Tissue repair is the second stage of bone healing when exosomes act as promoters of angiogenesis and bone regeneration (Fig. 6b). MSC-derived exosomes have been reported to contain abundant angiogenesis-related proteins.[142] The latter enable endothelial cell proliferation and vessel formation.[143] Interestingly, pro-angiogenesis effect and tissue repair are detected contemporaneously in vitro.[144] In vivo, MSC-derived exosomes are seen to promote angiogenesis and osteogenesis. Eight weeks after implantation of MSC-derived exosomes, strong formation of vessels and bone tissue is detected in osteoporotic rats compared to untreated controls.[145] These findings provide a novel approach for enhancing early tissue repair when revascularization and fibroblast proliferation in soft callus occur.[135] Also, the wide range of exosomal functions may allow the use of MSC-exosomes throughout the whole period of fracture healing.[145]

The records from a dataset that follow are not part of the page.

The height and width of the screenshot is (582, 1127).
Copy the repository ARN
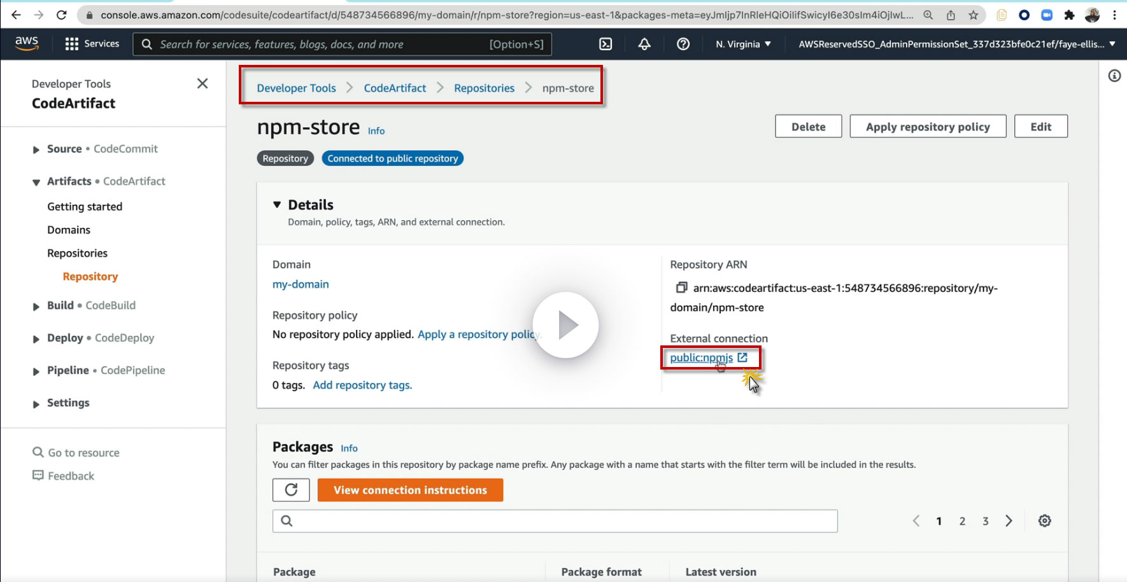tap(681, 288)
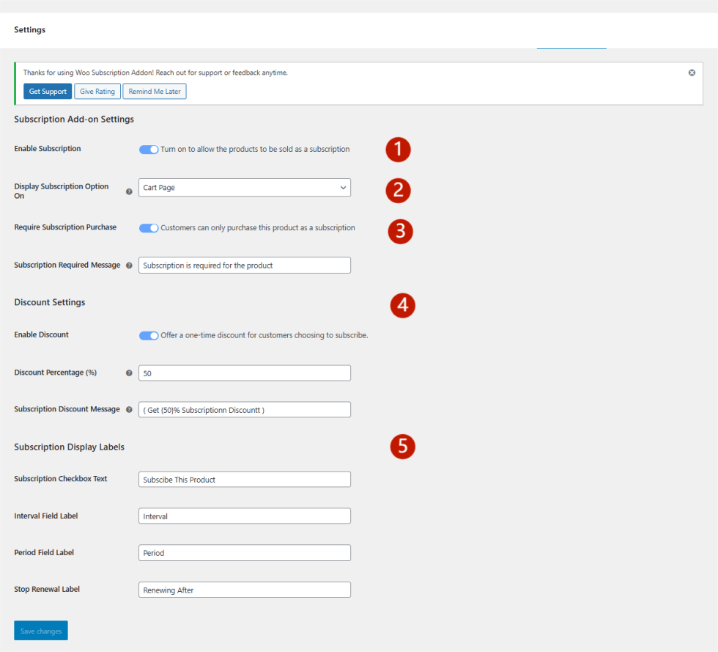Choose Remind Me Later
This screenshot has width=718, height=652.
155,92
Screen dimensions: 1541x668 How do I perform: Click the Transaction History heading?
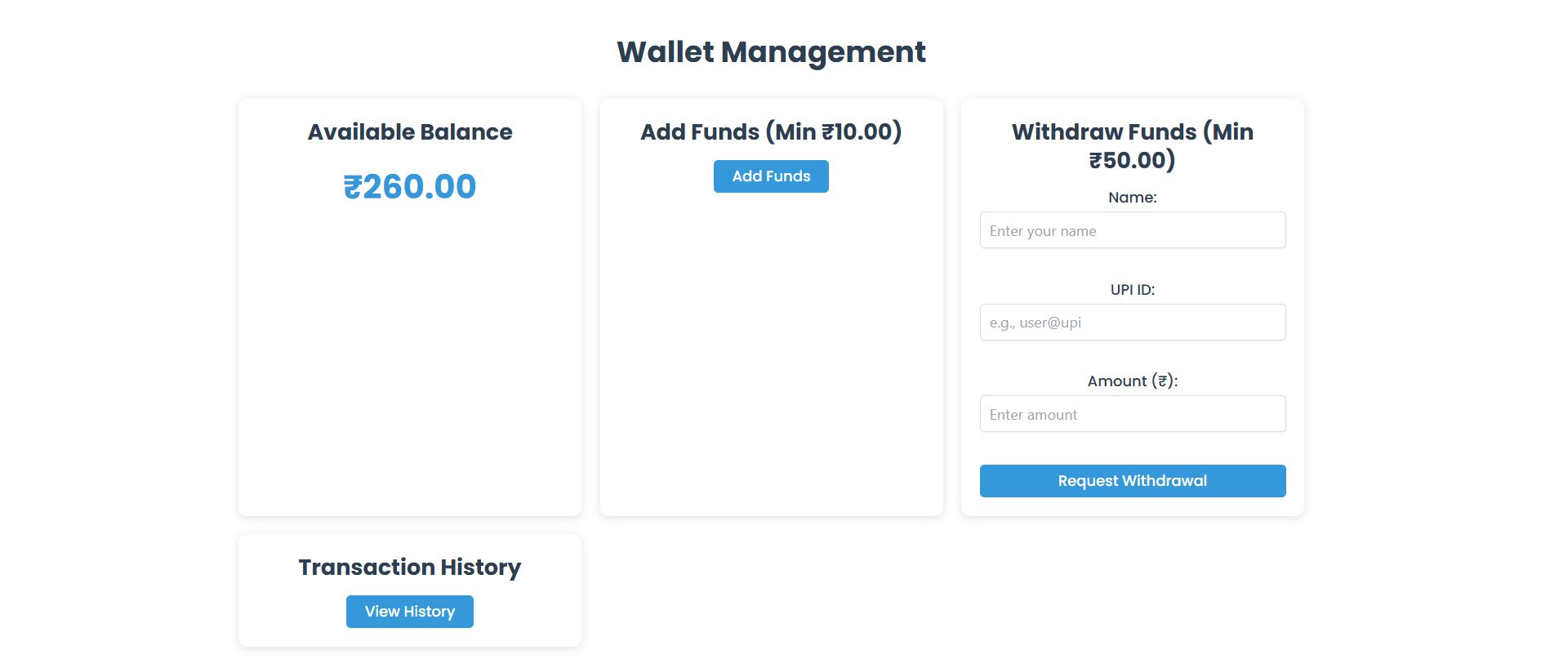[409, 568]
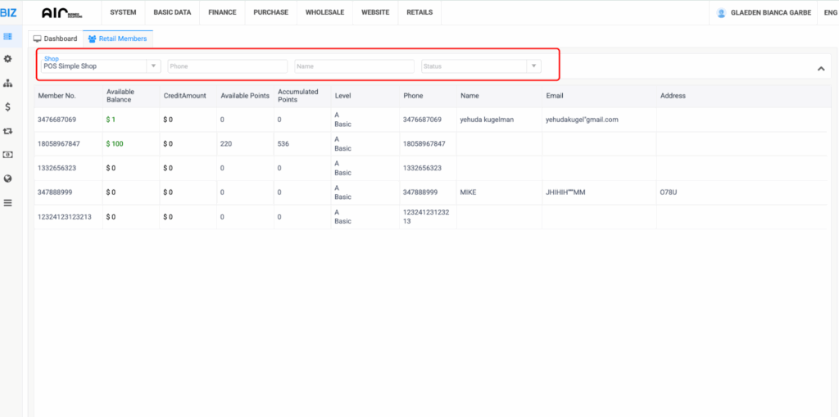839x417 pixels.
Task: Click the user avatar icon beside Glaeden
Action: pos(721,13)
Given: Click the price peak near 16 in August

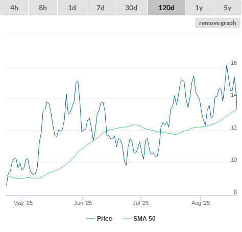Looking at the screenshot, I should tap(227, 65).
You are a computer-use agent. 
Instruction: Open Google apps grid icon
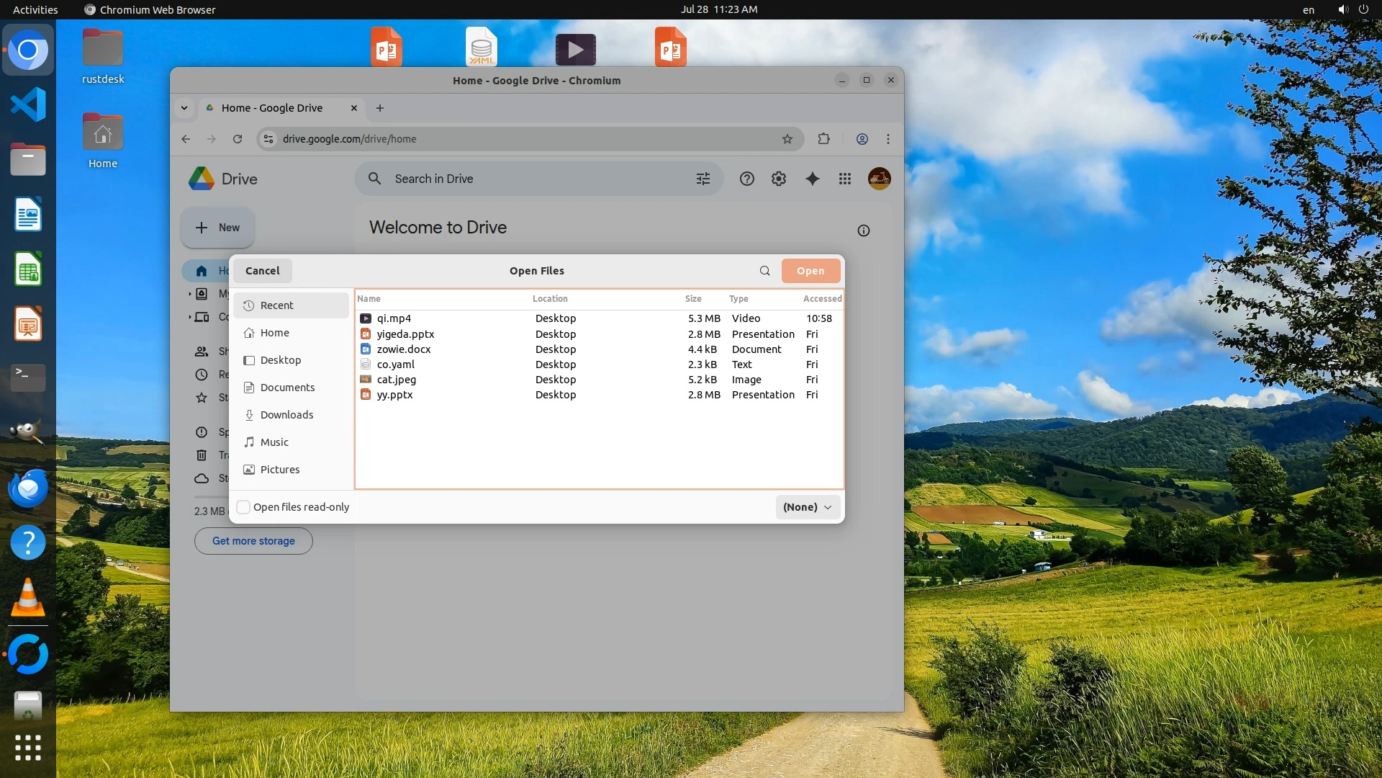coord(845,179)
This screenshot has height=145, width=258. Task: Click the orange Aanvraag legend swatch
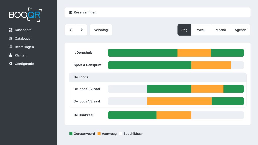tap(99, 134)
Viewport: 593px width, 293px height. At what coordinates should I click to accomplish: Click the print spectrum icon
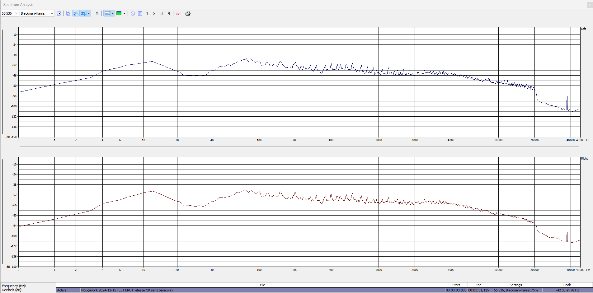(x=188, y=13)

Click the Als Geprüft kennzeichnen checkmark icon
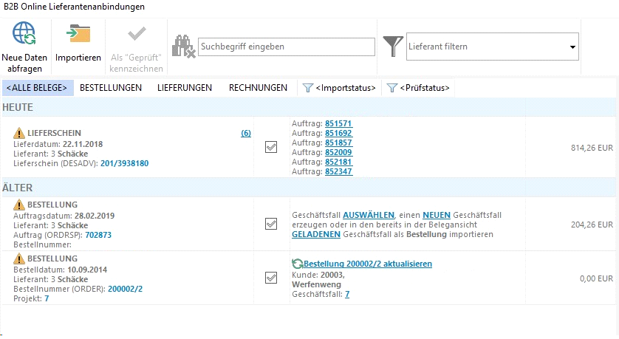pyautogui.click(x=137, y=35)
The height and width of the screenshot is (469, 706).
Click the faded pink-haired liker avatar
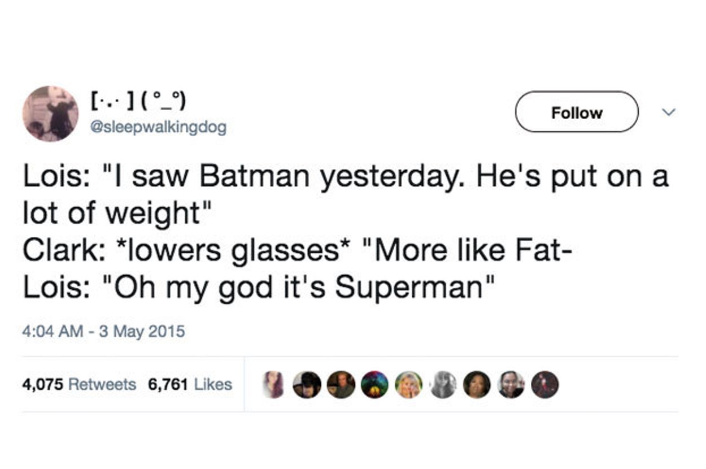[273, 384]
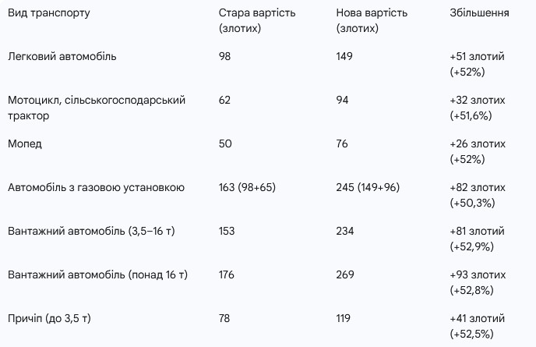
Task: Click the old price value 98
Action: 224,56
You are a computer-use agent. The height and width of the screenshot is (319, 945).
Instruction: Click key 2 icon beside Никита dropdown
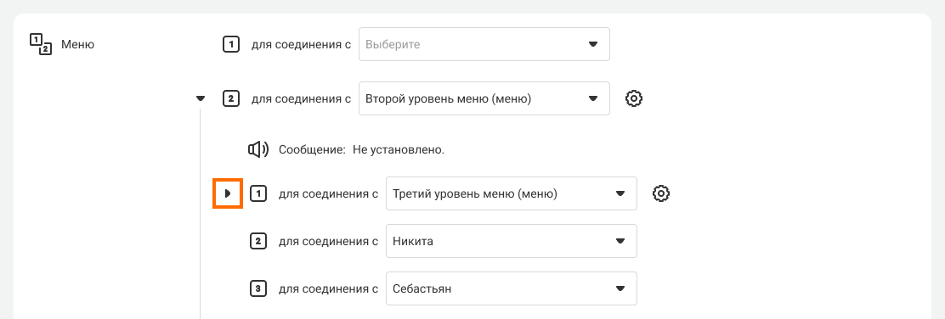[x=258, y=241]
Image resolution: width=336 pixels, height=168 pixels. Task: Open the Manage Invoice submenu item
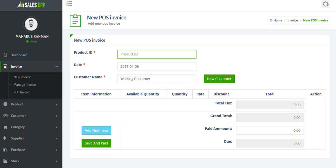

Bone remodelling at its final stage generally is long-lasting (Fig. 6c). It reaches a degree of homeosteosis between different bone cells. Bone-derived exosomes have been proposed to have a regulatory function on each bone cell type. Osteoclast precursors together with osteoblast-derived exosomes have been detected to promote osteoclastogenesis in vivo,[121,125] thus, could be used to boost the clearance of damaged tissue. During bone remodelling, MSC-derived exosomes have been shown to promote this process.[146] In a femur fracture model of CD9−/− mice, which is suppressed in exosome production, there is obvious delay of callus formation leading to retardation of bone union. By local injection of exosomes, however, this retardation is rescued.[114] Enhancement of cell proliferation and protection from cell death, MSC-derived exosomes could then serve as a powerful tool in bone remodelling.[147] Such data support the concept that MSC-exosomes-based therapy is ideal for fracture healing for the repair of large bone defects.[148]

Conclusion

The past decade has witnessed significant progress in the investigation of exosomes as regulators of bone homeostasis, although the function of each of their single molecular species requires further analysis. Whether exosomes are, however, dominant factors in bone homeostasis needs to be further addressed in the future. Such studies will help to better understand the nosogenesis of several exosome-associated bone diseases. Although the introduction of exosomes into clinical practice is not likely to be soon, the perceived power of exosomes in bone homeostasis provides the possibility of novel approaches in the treatment of bone damage and disease.